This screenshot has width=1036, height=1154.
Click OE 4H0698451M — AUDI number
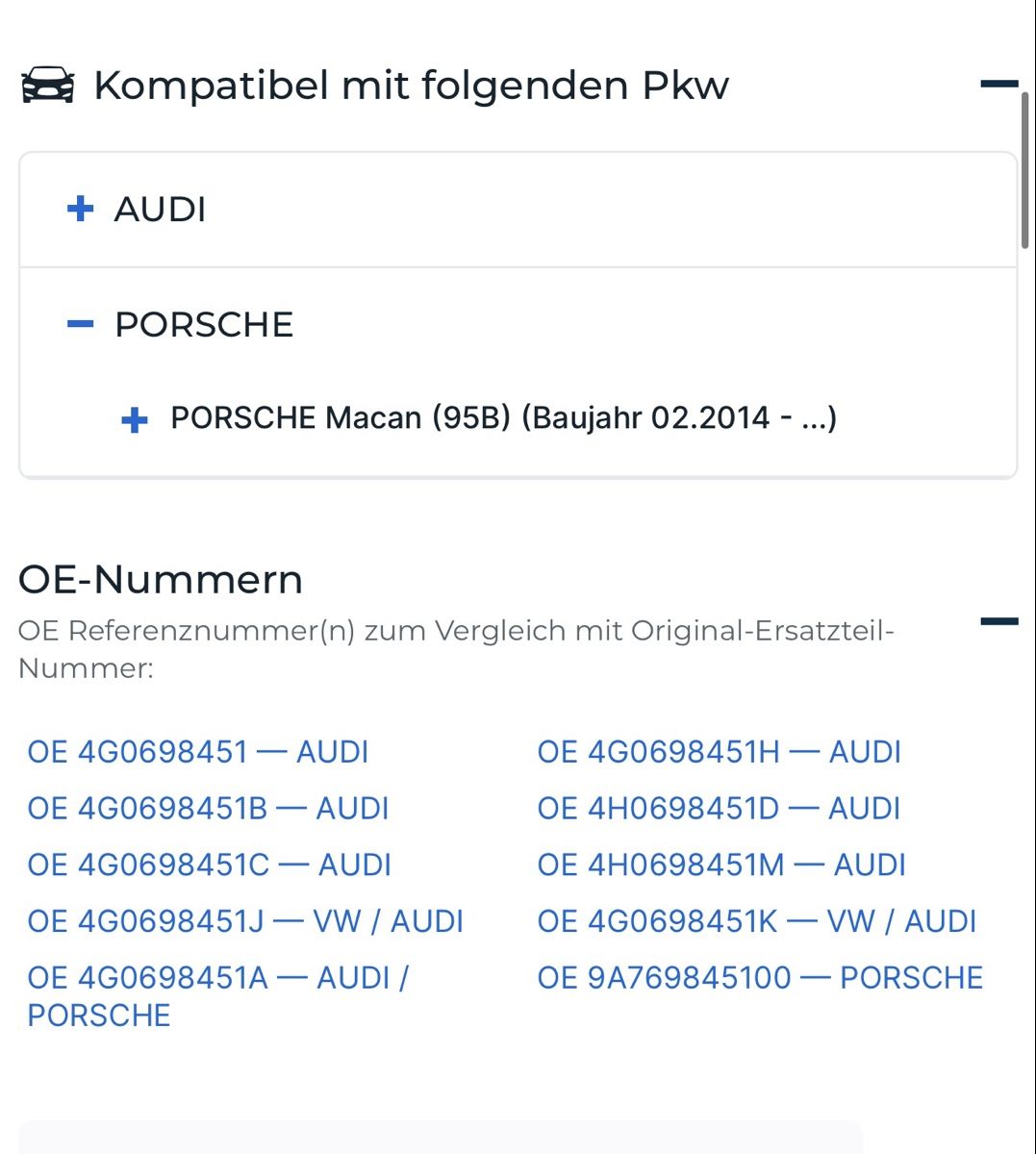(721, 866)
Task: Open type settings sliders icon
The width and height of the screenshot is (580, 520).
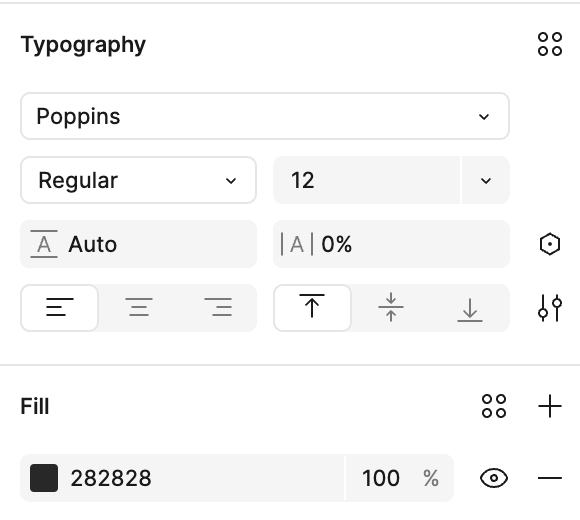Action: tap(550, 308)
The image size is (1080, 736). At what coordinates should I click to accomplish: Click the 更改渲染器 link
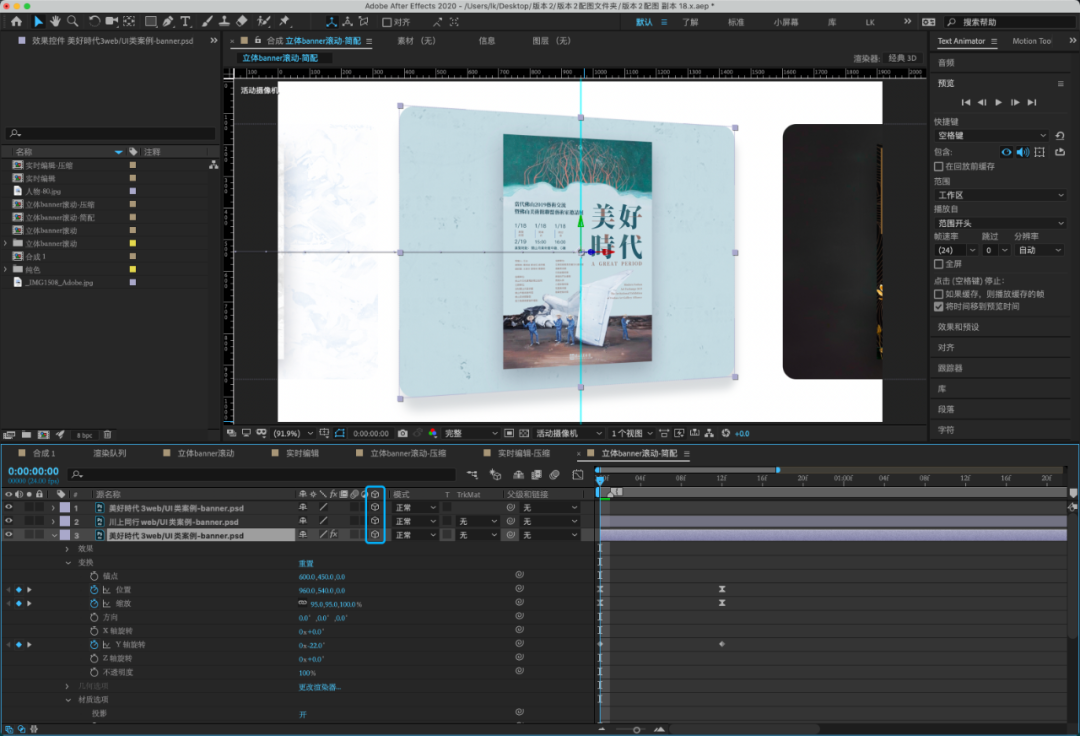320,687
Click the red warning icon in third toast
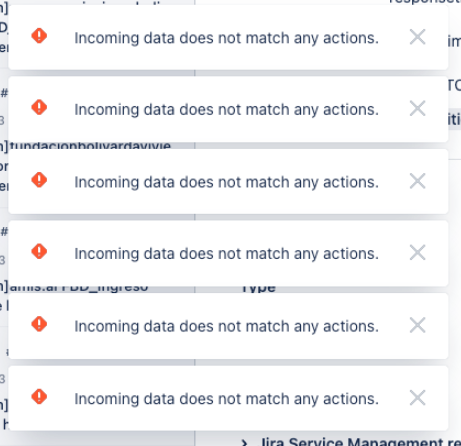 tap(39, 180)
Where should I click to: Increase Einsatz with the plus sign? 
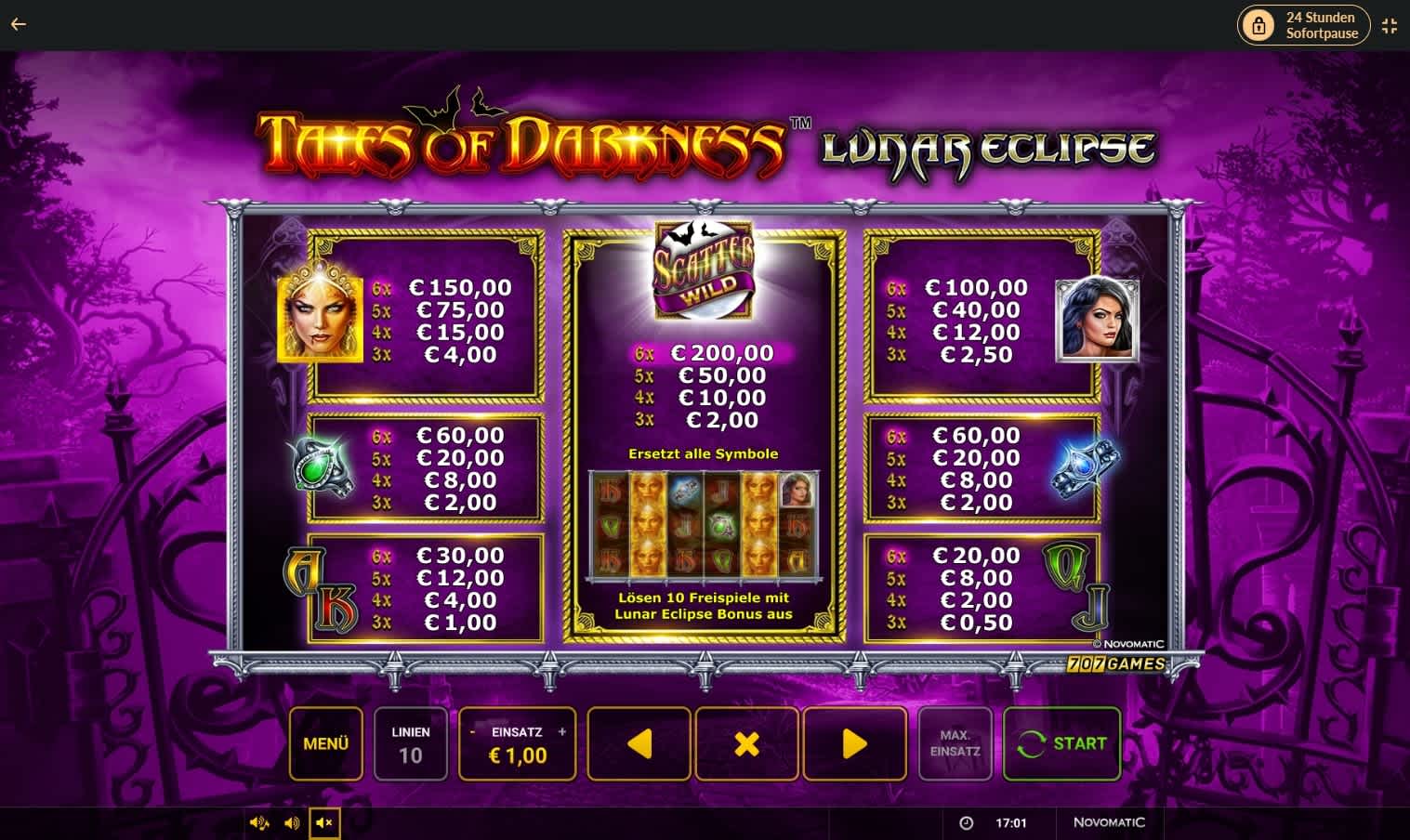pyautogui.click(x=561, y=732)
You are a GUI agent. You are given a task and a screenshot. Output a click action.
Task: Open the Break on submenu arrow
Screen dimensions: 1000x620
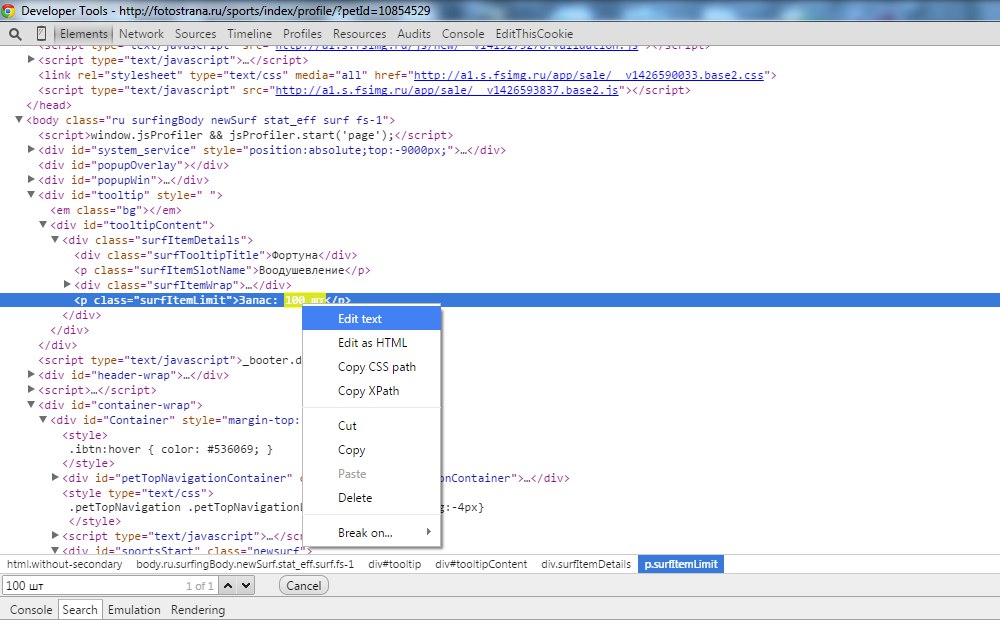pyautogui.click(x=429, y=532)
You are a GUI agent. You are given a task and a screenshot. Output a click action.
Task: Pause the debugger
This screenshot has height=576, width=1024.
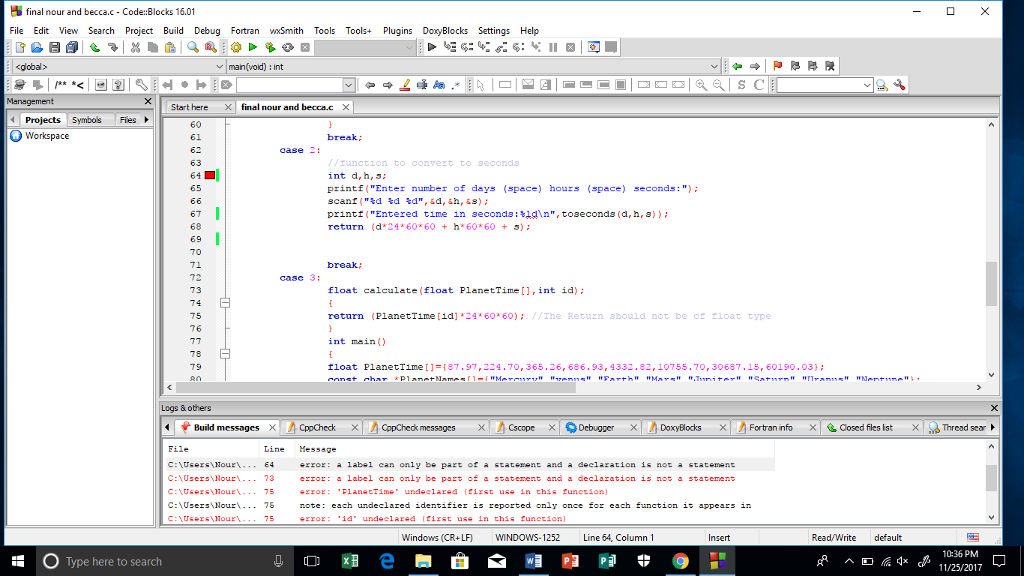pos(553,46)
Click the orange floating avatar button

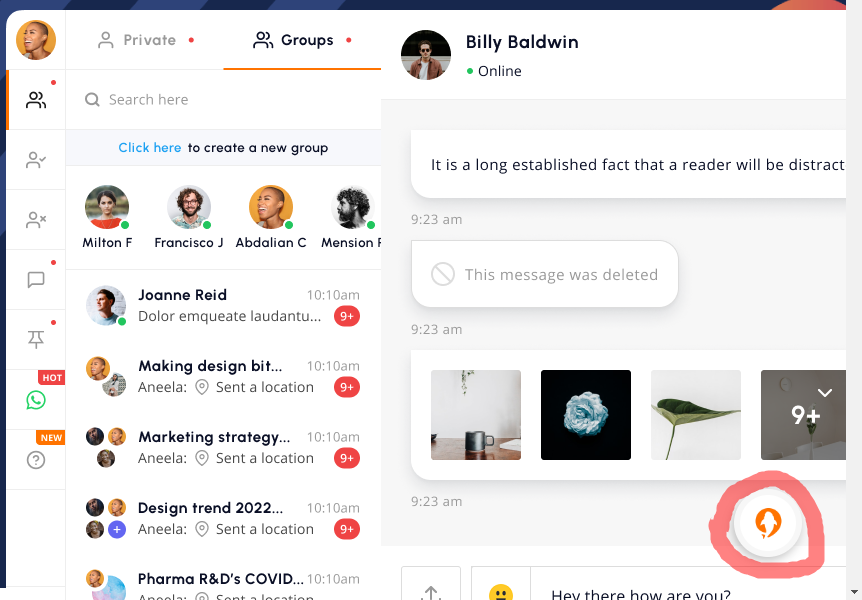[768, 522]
* * * * *
TRY IT >> Set down exactly, with no additions, each line from the line that includes "Task: Pause the debugger" to the final line of the entries above; leave pictures out.

ANSWER TO THIS TASK >>
Task: Pause the debugger
This screenshot has height=576, width=1024.
pos(553,46)
Click the orange floating avatar button

[768, 522]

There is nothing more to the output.